Fair chance that some of your services connect to external systems (via HTTPS, evidently), so include those in this exercise. Apply the principles laid out here as well, in talks (for bold minds: audits) with the parties responsible for them.
Reflect on failure scenarios and how you want to deal with them. Discuss those with the relevant stakeholders (discussing during an outage caused by an expiring cert if it’s ok to disable checking cert lifetimes on a specific system/service – and looking for someone who approves the PR implementing such a change – might not be the best moment…). Maybe even write down the results of these conversations (runbooks come to mind).
This should include documenting how to emergency revoke a cert in case of key compromise.

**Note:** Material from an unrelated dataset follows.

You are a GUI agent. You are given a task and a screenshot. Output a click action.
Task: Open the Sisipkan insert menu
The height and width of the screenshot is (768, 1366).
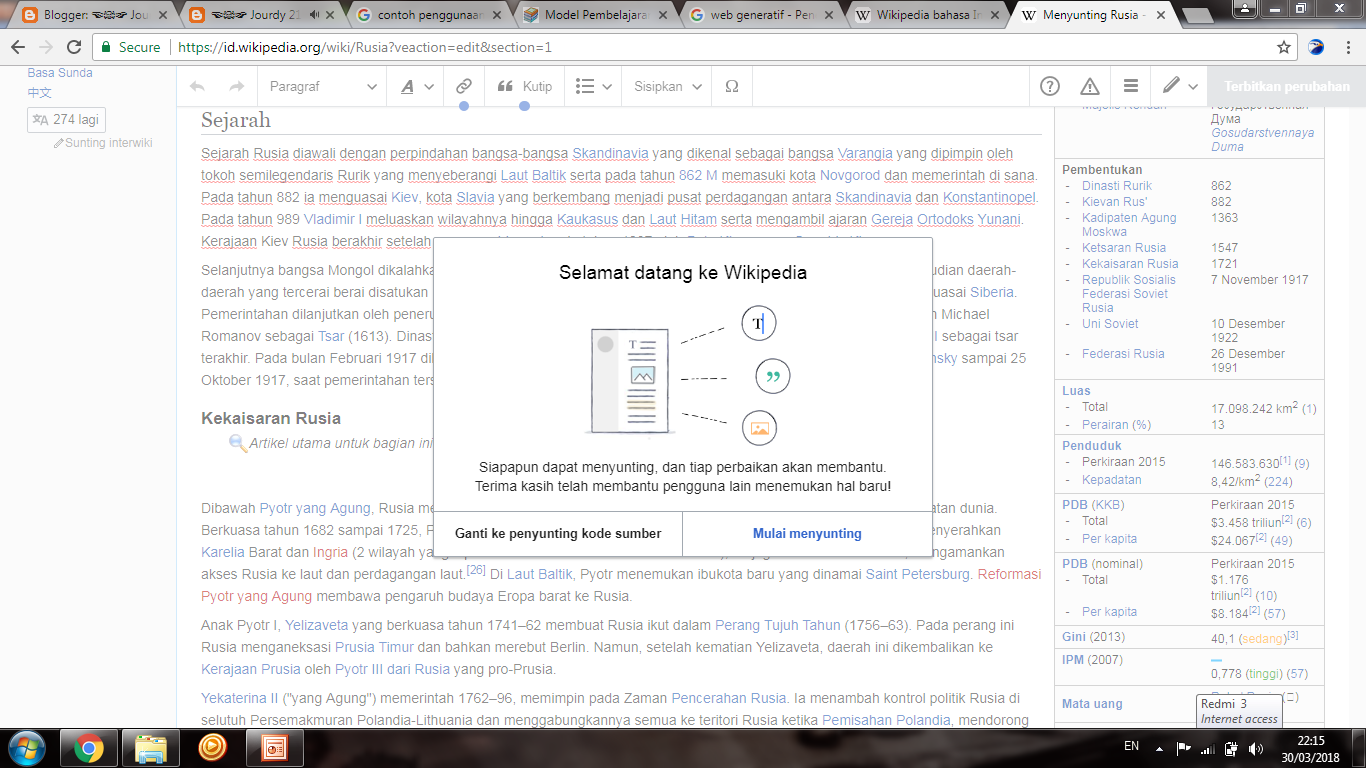[663, 86]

This overall exercise mainly addresses risk (1), but the latter also risk (2).
Protect the privkeys
The private keys are the real deal to be protected. Do whatever is needed to protect them. This can include storing them in an encrypted manner, using a appropriate passphrase (which you don’t store together with the keys ;-), strictly limiting access rights to them, and limiting transfers. This is meant to protect against the above risk (2).

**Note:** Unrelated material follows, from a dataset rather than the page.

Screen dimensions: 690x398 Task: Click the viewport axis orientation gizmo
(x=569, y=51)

Memento Mori when installing a cert
At the very moment of installing a certificate on a system think hard and deep about that future moment when it expires. Make sure that proper auto-renewal mechanisms are in place. In case of manual renewal, know who will be in charge, which steps to perform etc. (did I already mention the value of runbooks?)
Align on use cases & objectives
A certificate is always used in a communication process (e.g. between a client and a server, or between a user/system and a network device granting Wi-Fi or VPN access). These parties might belong to different organizations, these might have different security objectives, and they might have a different understanding what those security objectives imply as for the (types and strictness) of checks to be performed. Aligning – via some type of communication – on those can have an impact both on avoiding and on dealing with failure scenarios. I’m aware that this may sound like a lot of overhead, but you know, a little conversation in advance can save you from quite some headaches later.

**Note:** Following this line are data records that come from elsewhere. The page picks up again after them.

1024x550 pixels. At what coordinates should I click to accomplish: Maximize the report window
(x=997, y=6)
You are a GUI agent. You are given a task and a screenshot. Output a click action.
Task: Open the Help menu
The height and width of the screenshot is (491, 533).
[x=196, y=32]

These conversations may involve infosec folks, maybe even on both sides. This can generally lead to interesting learnings, and to quite a few “oops, we thought it was ok to…” moments ;-). Remember the above example of performing cert-based user authentication and just looking at the validity period? Of course such a thing would never happen irl. never!
Automation is your friend
We all know that automating operational procedures is pretty much always a good idea, but there’s probably not many domains where this is so true as when certificates come into play. This does not only apply to renewal – where things have gotten significantly better in the last years, but also to initial deployment in distributed settings, e.g. on load balancers or on Wi-Fi controllers – where, in some spaces, things might not yet be fully there. Spend
some significant energy on this, you will thank yourself later.
Understand which checks you really need
Generally four types of checks can be differentiated:
- Lifetime. This is the most basic check, and you might not even be able to disable it in a specific setting. You probably never want to ignore this one (right? ;-), but grace periods can save your
lifeservice uptime here + there, and that’s totally ok as long as the implications & trade-offs (service availability vs. strict security objectives) are well understood.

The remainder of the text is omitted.